Good rockin' tonight

"My sister and I grew up where you weren't supposed to listen to any of that kind of music. Rock music and all that stuff was bad, it was sinful, it was different things. But my sister had a lot of 45s, and a lot of that music was like KC & the Sunshine Band, a lot of horn stuff, man. I loved all that stuff. And the Bee Gees had some nasty arrangements, great songs ... now, I'm learning to appreciate that falsetto kind of voice they sang with. I wasn't crazy about it back then, but now I've learned to love that, too. I feel like that was influencing me early on."

Hot stuff

"My dad loved the Grand Ole Opry. He had a Grand Ole Opry box set of 8-tracks. I can't remember how many of them was on there. The tracks that I kept coming back to, over and over again, was Jim Reeves and Hawkshaw Hawkins. But I really loved Jerry Reed; he was my favorite.

"When I listened to his tracks, 'Amos Moses' and 'When You're Hot, You're Hot,' stuff like that ... he had stuff with horns in it! I didn't never really think of it as straight-ahead country music at all. I thought it was country/funk, country swamp soul funk blues. If I wanted to be like anybody, I always wanted to be Jerry Reed. Of course, I haven't come close. And certainly haven't come close in the guitar-playing world, because that guy was probably one of the nastiest guitar players around.

"I wanted to land somewhere between him and Jerry Clower. Because he was a storyteller; if you put on Jerry Clower Live in Picayune, Mississippi, I could probably still recite it."

Skynyrd

"My sister got me Skynyrd's Gold & Platinum for Christmas one year, that double album with the light blue cover, and my parents let me keep it. My dad, for whatever reason, loved Creedence Clearwater Revival. I don't know, maybe they didn't have too long a hair. I can't remember.

"When I was about 14, I played him the Skynyrd song 'I Know a Little.' And he was like 'Well, that's just jookin' music.' And I was like 'OK, that's good enough for me! I love it.'

Horn charts

"I didn't put horns on the first two records, on Blackwater or Lochloosa. Because Dan, the producer, said 'Don't write a check in the studio you can't go cash live; you can't afford to take horns out.' I had horn parts written out for all those tunes, and I just had to drop 'em.

"Anyway, in a review of the Country Ghetto album, the guy was saying I had left my Tony Joe White roots, because I added horns and stuff like that. 'Gone is the Tony Joe White flavor.' And I'm like dude, Tony Joe White's got horns all over his records. I don't know what record you were listening to, but all those tracks, they have horns and strings ... Skynyrd used horns on 'Call Me the Breeze' and 'T For Texas.' And those mellotron strings on 'Tuesday's Gone.'

Recording The River live

"I wanted the horns with us in the room. I didn't want to add horns as an afterthought — not that they were an afterthought on the other records. The thing is, you'd go in and record as a four-piece rock band — me, bass and drums, then I'd get the guitar and keys, and then I'd add horns. And hell, by the time you do that, there's not a lot of room left.

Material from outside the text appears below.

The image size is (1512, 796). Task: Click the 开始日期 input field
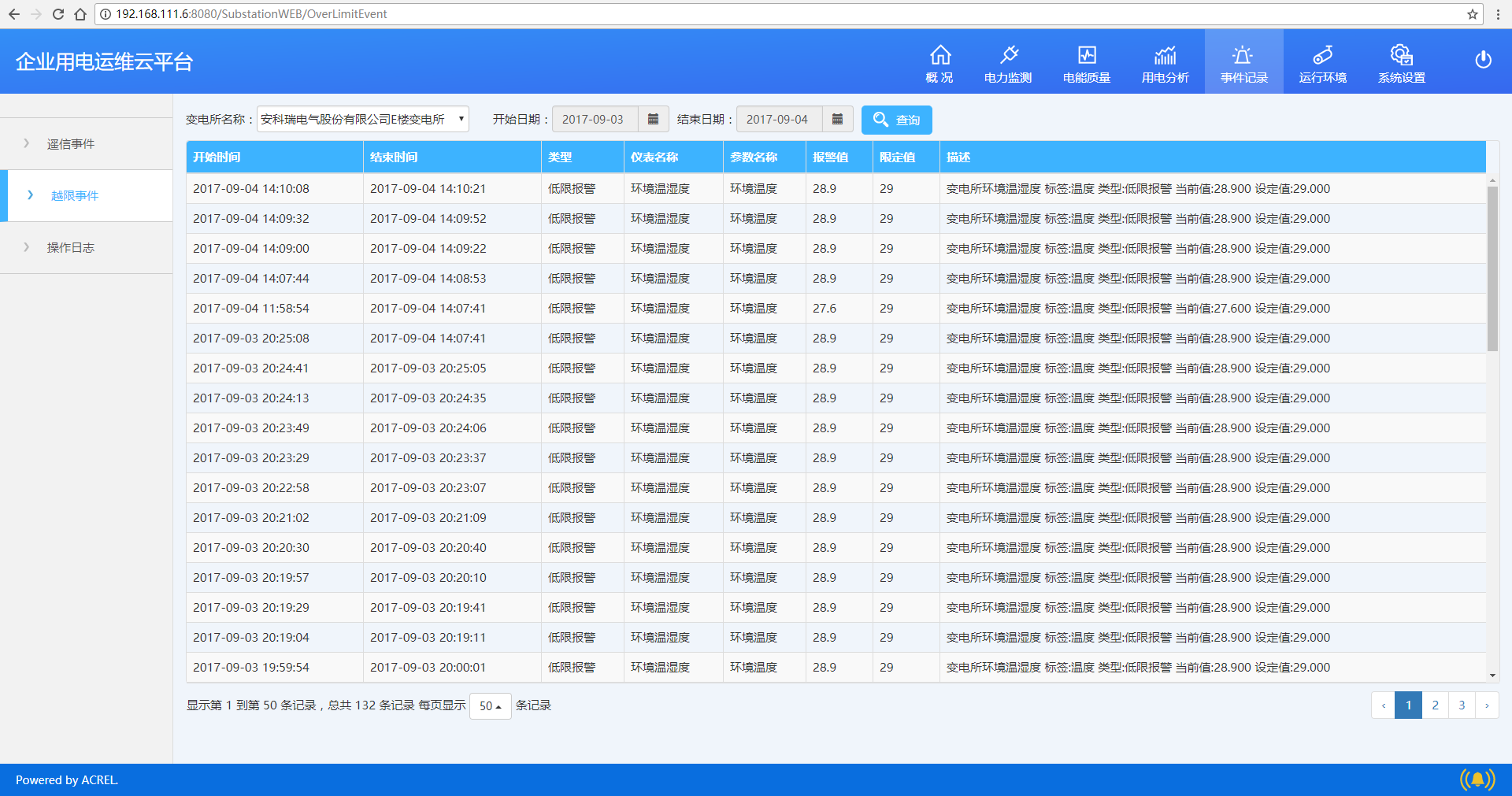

"So this time, I said I want to think in terms of these tracks as drums and bass and vocals, and then horns. Because the guitar players — me and Trube — we can find a little spot. Horn players have to play with each other; they can't just change everything they're doing instantaneously throughout a song. Those parts have to be ironed out at the top. If there's a solo, they can do whatever they want, but with horn parts they gotta make chords together. And the intensity of the horns! So I wanted the horns right there with us."